Thank you for your concerns Smiler  I'm always very careful when exploring and don't take any unnecessary risks. I only explore areas I personally feel safe to be in. There's been many occasions where I've wanted to explore places, but the danger has put me off!


----------



## TheNarrator (Jul 26, 2015)

Fantastic post Rubex! I have to agree with Smiler though; a pretty young thing like you needs to be careful not to hurt herself!


----------



## Lavino (Jul 26, 2015)

That looks a very nice explore like where the weed thing is creeping across wall and fireplace nice find


----------



## thepariah (Jul 26, 2015)

Nice find would love a potter about


----------



## The Wombat (Jul 26, 2015)

i really like this report, looks an interesting place
Its sometimes not a bad idea to tell someone where you're going before venturing into a place like this on your own
Top work, and even a couple of Selfies


----------



## Mikeymutt (Jul 26, 2015)

I am sure rubex that you play safe..and to be honest being female you are prob more cautious than most men.sometimes we think we are invincible and can do anything lol.i cringe at some of the things I have done.


----------



## DiggerDen (Jul 26, 2015)

Great report. I have not ventured out on my own yet. Either my husband, son or male friend with me!


----------



## Sam Haltin (Jul 27, 2015)

Good shots Rubex and you've even started to include selfies in your reports.
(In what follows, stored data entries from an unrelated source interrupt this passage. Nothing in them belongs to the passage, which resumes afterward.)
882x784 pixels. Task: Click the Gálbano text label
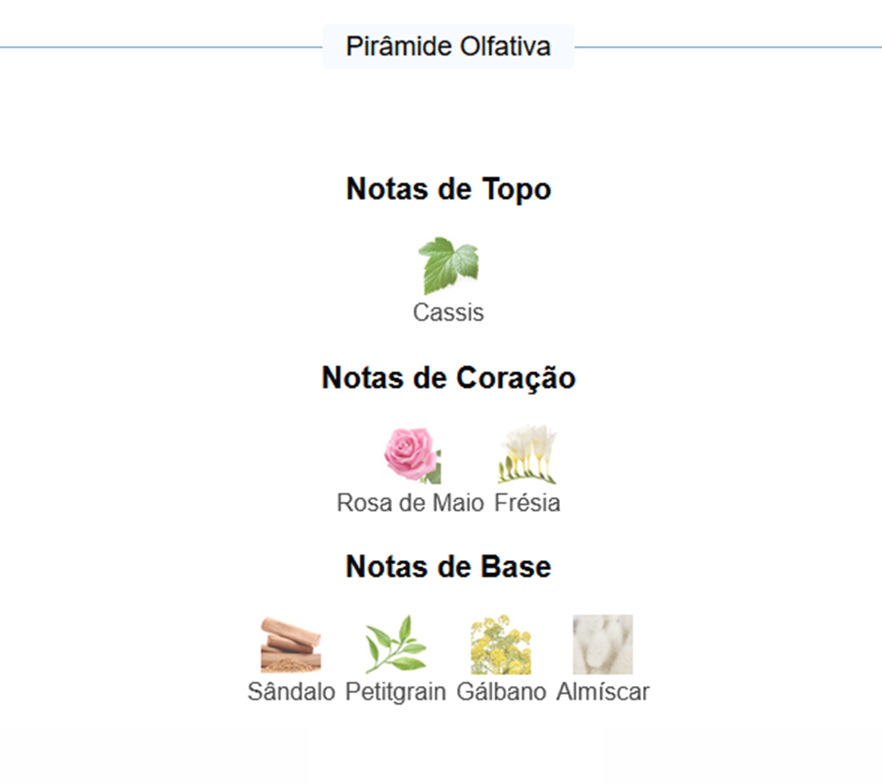(501, 691)

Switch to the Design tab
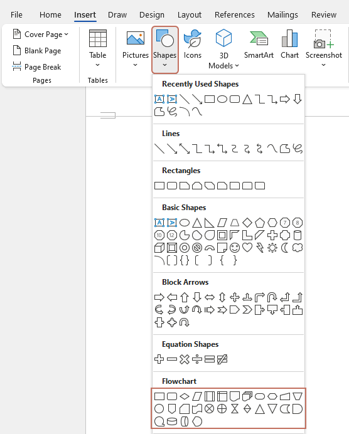click(x=152, y=14)
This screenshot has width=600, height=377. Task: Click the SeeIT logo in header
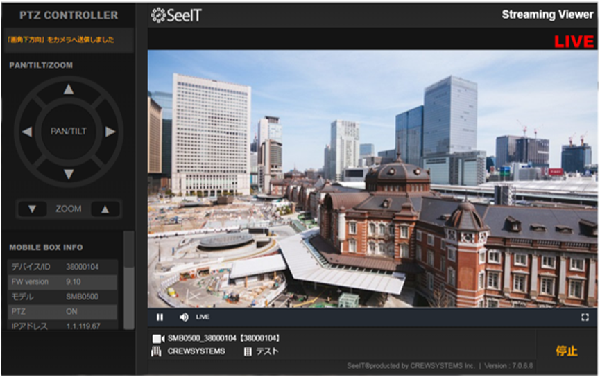tap(177, 15)
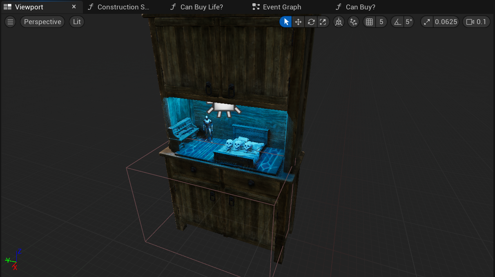The image size is (495, 277).
Task: Switch to the Scale tool
Action: pos(323,22)
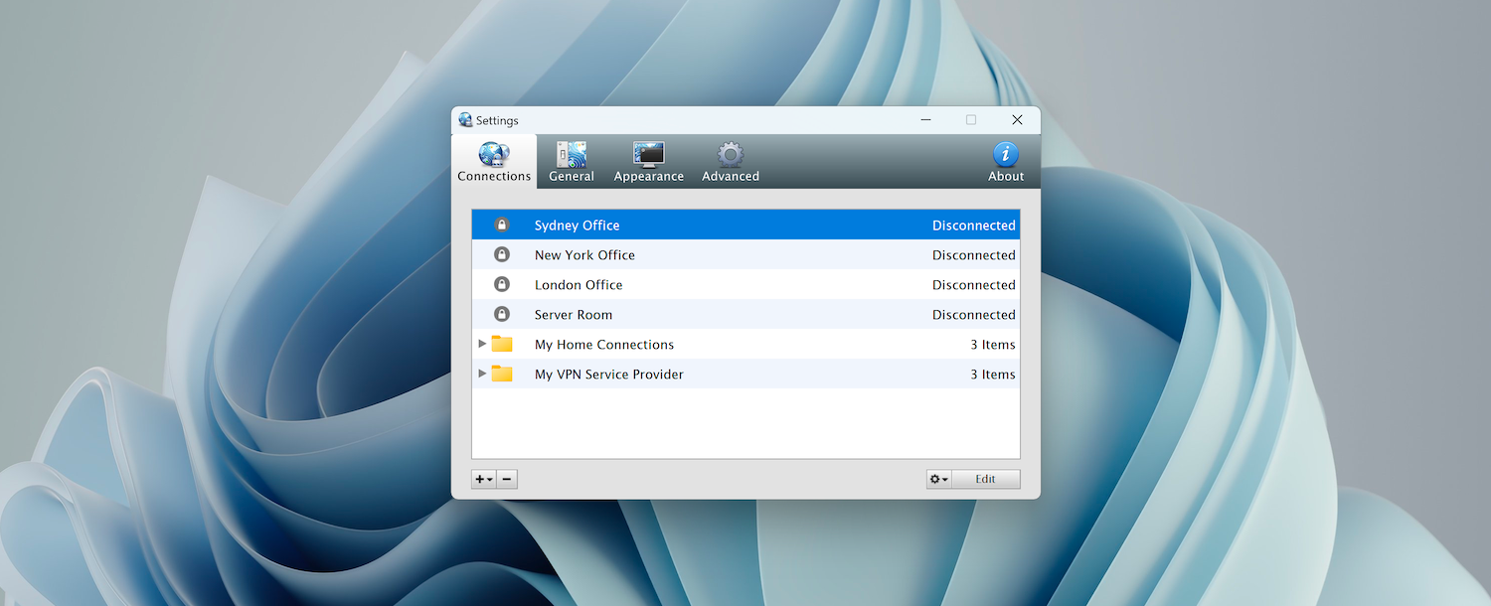Expand the My VPN Service Provider folder

[482, 374]
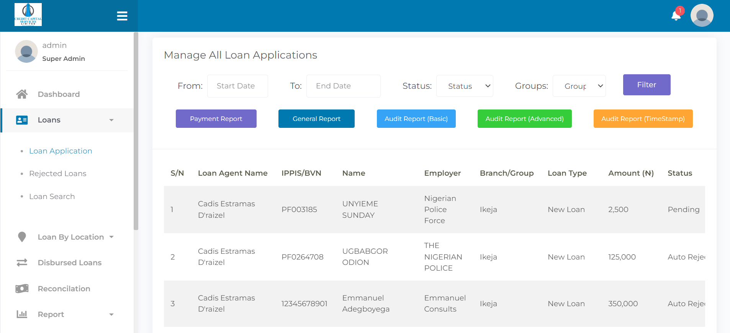Open Rejected Loans in sidebar
The height and width of the screenshot is (333, 730).
[57, 173]
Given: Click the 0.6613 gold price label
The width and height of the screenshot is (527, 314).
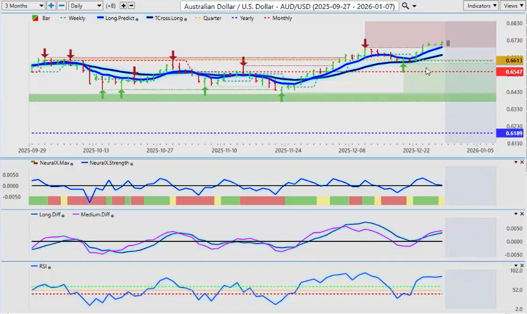Looking at the screenshot, I should click(510, 61).
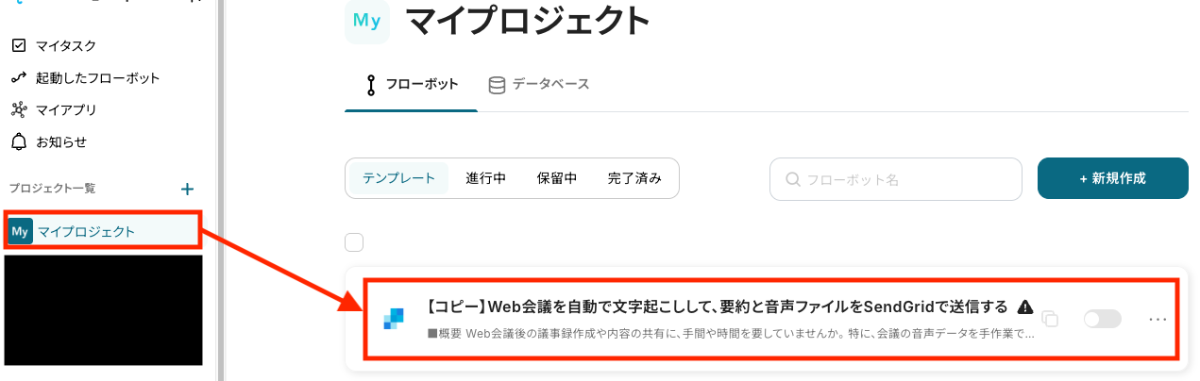1200x381 pixels.
Task: Duplicate the flowbot with the copy icon
Action: [1050, 319]
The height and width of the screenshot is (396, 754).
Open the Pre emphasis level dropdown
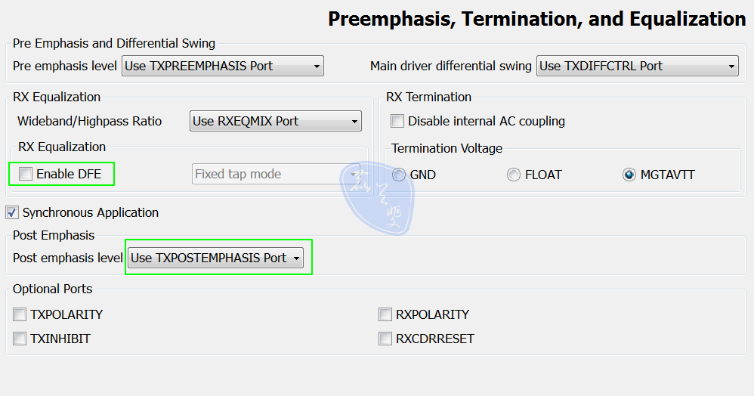pos(223,66)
Nice touch and a nice report.


----------



## HughieD (Jul 27, 2015)

Ah...The place with the Sisters of Mercy 12". Cracking set there!


----------



## UrbanX (Jul 27, 2015)

Glad you got to see the place! Fantastic photos and write up, cheers for sharing


----------



## LadyPandora (Jul 31, 2015)

Oooo, good to see the albums are where I left them, lol.
You are brave risking the roof, that floor looked too wrecked for my liking.
Nice photos Rubex


----------



## Rubex (Jul 31, 2015)

LadyPandora said:


> Oooo, good to see the albums are where I left them, lol.
> You are brave risking the roof, that floor looked too wrecked for my liking.
> Nice photos Rubex



Thanks LadyPandora  I loved it here. I was just very careful where I stepped lol! 

I've been trying to reply to your PMs but your inbox is full  hopefully speak soon!


----------